The problem
Give back, word for word, the lines in the listing below from the one holding "Image resolution: width=1200" down to the one holding "the timeline zoom", both ends included.

Data supplied
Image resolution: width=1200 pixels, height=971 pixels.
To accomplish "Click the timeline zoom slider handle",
---
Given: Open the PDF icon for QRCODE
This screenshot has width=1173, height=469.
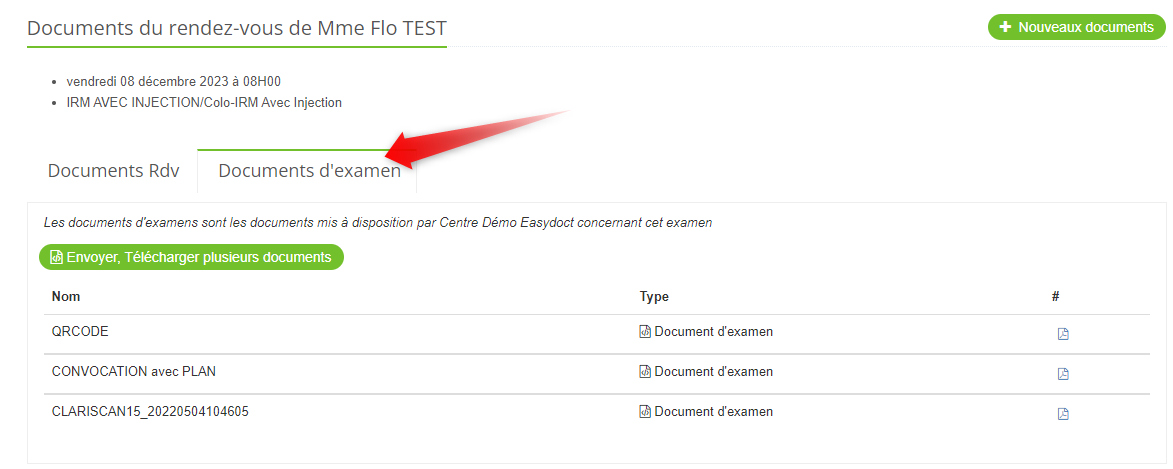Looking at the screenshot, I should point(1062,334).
* * *
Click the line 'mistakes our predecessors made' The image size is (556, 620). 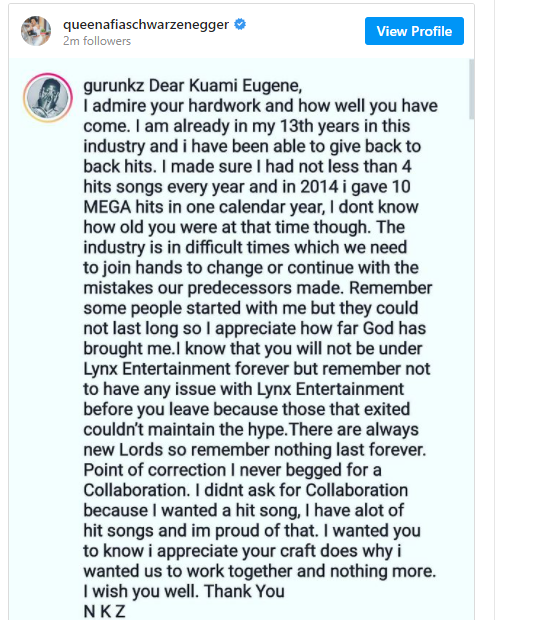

Written answer
Image resolution: width=1200 pixels, height=971 pixels.
To accomplish "Click the timeline zoom slider handle",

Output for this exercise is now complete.